No obstante, a diferencia de la picaresca española, donde apenas ningún personaje mostraba rasgos de respetabilidad, en las obras de Dickens parece sobrevivir un poso puritano que le impulsa a sembrar en sus protagonistas un aliento moral irreprochable, una rectitud y juicio, una noble capacidad para juzgarse a sí mismos y, por tanto, para actuar en consecuencia y cambiar de comportamiento. También este rasgo es el que dota a sus obras de ese halo moralista que a algunos desagrada, prefiriendo un mayor cinismo.

 

 

 

   

 

Un tercer aspecto a destacar es el de los enredos. Una obra tan extensa como ésta no se sostiene con la trama principal. Necesita de múltiples personajes, de engaños al lector con giros sorpresivos, todos ellos lanzados como ganchos al final de las entregas semanales, garantizando así el deseo de seguir leyendo, de seguir sabiendo, en definitiva, de seguir comprando el próximo número de la revista.

Sin duda, este aspecto conecta con muchos de los libros que llenan los escaparates de las librerías, en una metáfora más apropiada, los banners de los principales sitios web de venta de libros. Estas novelas, de las que se dice que no podrás dejar de leer, que devorarás cada página, como principal reclamo, parejo al de cualquier cadena de hamburgueserías que se precie, son las que copan los primeros puestos en las listas de ventas, tal y como hizo Dickens en su día. Pero si es así, si las obras de Dickens son equiparables a las que encontramos en cualquier supermercado, ¿qué convierte a unas en clásicos y otras en material a la espera de su descatalogación? ¿Por qué volver a Grandes esperanzas y hacer el esfuerzo de leer un libro cuyos referentes históricos y estéticos nos resultan lejanos?    

Creo que la crucial diferencia de la pervivencia de los valores literarios de Grandes esperanzas frente a otro tipo de literatura, está en que aunque ambos libros satisfacen el anhelo de entretenimiento, la necesidad de una trama que nos interrogue sobre lo que está a punto de suceder para ser sorprendidos inevitablemente por la habilidad del escritor, Grandes esperanzas tiene un esqueleto, un tema al que se aferra cada personaje, cada escenario, un sentido y finalidad, un por qué y un cómo, no solo un qué.  

Dickens pretende hacernos comprender su punto de vista, sin aburrirnos ni sermonearnos, a fin de cuentas, si no compartimos su tesis, siempre podremos disfrutar de la lectura. Pero, ¿qué decìr de estos otros libros? Tal vez que carecen de tema, solo argumento. Éste puede ser ameno, trepidante, adictivo, pero suprimido el mismo, ¿qué nos queda? ¿De qué nos hablan? ¿Sobre qué se sostienen? Sobre nada.

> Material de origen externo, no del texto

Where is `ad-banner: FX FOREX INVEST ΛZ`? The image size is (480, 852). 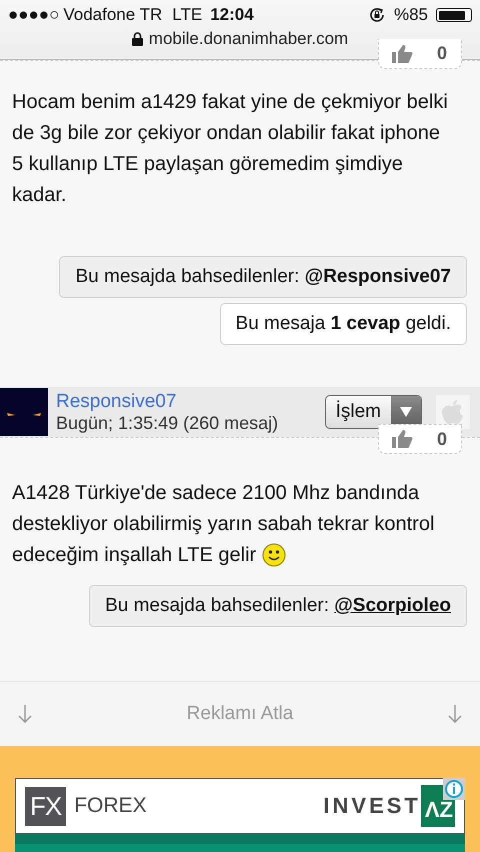 ad-banner: FX FOREX INVEST ΛZ is located at coordinates (240, 806).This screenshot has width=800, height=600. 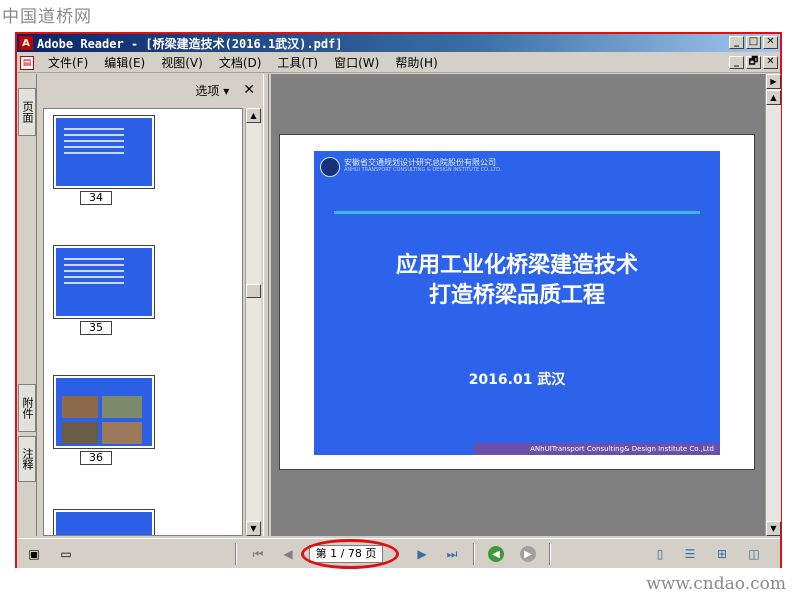 I want to click on watermark-top: 中国道桥网, so click(x=47, y=17).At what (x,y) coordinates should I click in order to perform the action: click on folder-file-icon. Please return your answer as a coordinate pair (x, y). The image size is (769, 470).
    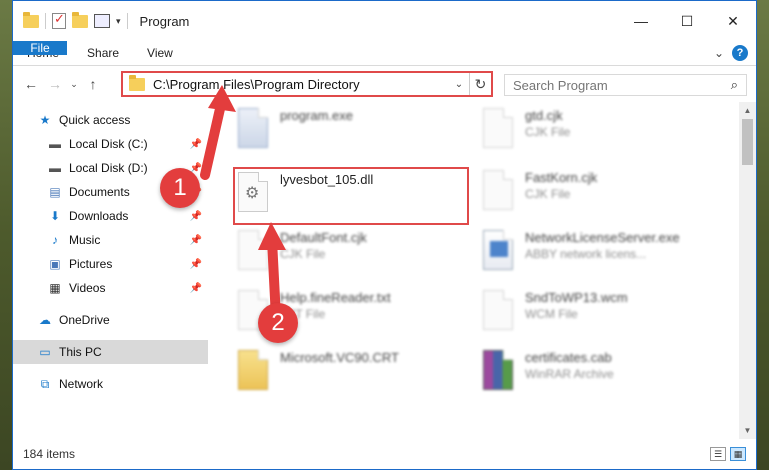
    Looking at the image, I should click on (253, 370).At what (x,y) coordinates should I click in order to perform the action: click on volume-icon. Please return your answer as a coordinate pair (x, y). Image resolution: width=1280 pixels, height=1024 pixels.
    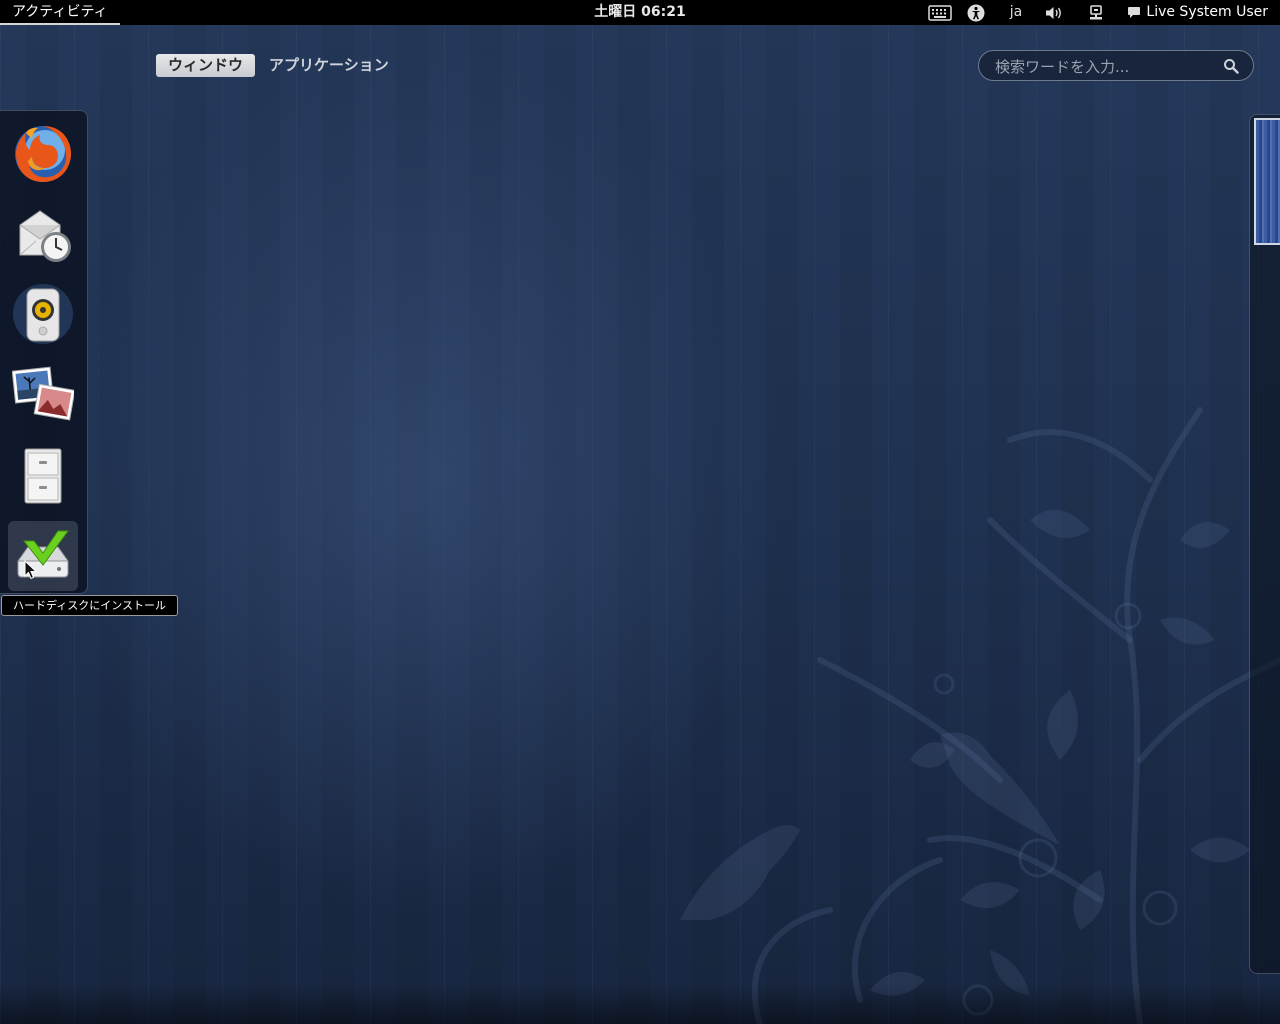
    Looking at the image, I should click on (1054, 12).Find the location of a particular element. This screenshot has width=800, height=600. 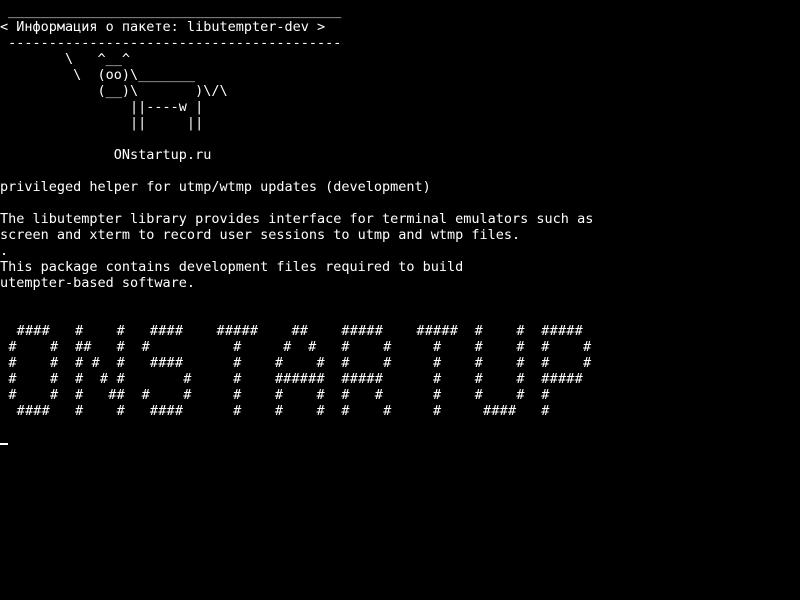

package-description-line: utempter-based software. is located at coordinates (98, 283). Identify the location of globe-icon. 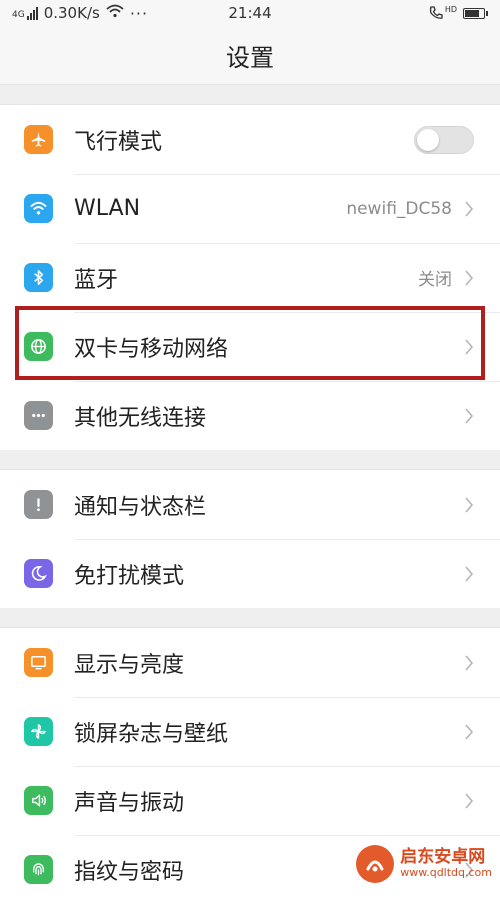
(38, 346).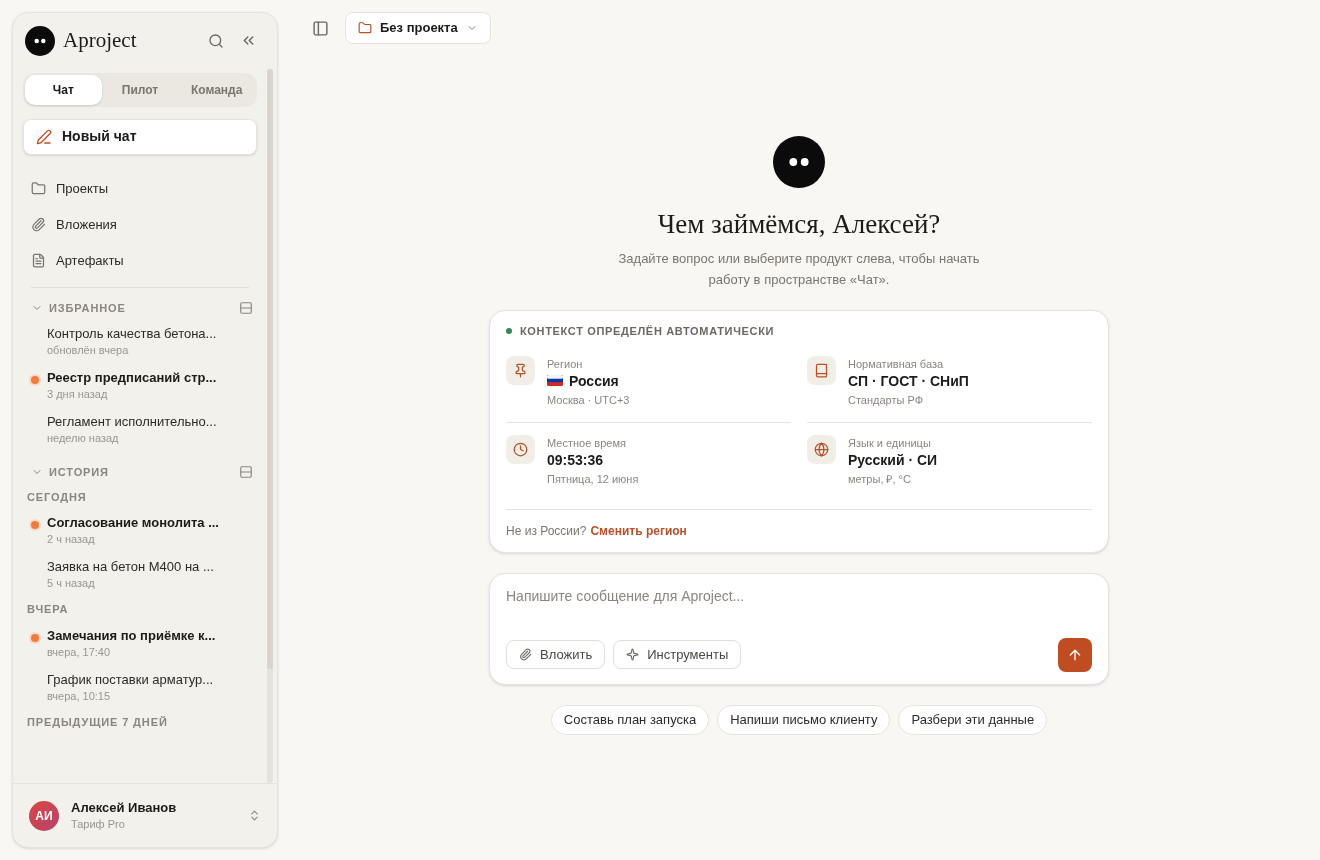  I want to click on chat-item: График поставки арматур... вчера, 10:15, so click(140, 688).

Ésta es, por tanto, la tercera y última reflexión a compartir después de concluir Grandes esperanzas. El estilo puede resultarnos más o menos familiar, incluso cómodo o incómodo de leer en sus arcaísmos y descripciones, en la forma en que hablan sus personajes. Pero, entrados en el círculo, admitido el juego, podemos aferrarnos a ese tema central, a esa idea para aplicarla a cada aspecto de la trama, a cada personaje, a nuestra vida o nuestra visión de la época, a confrontarla con otras historias, con otros libros. Porque la vida que fluye en estas páginas no es palabra muerta, sino palpitante, no porque no podamos dejar de pasar páginas alocadamente, sino porque nos acompañará más allá de la última frase.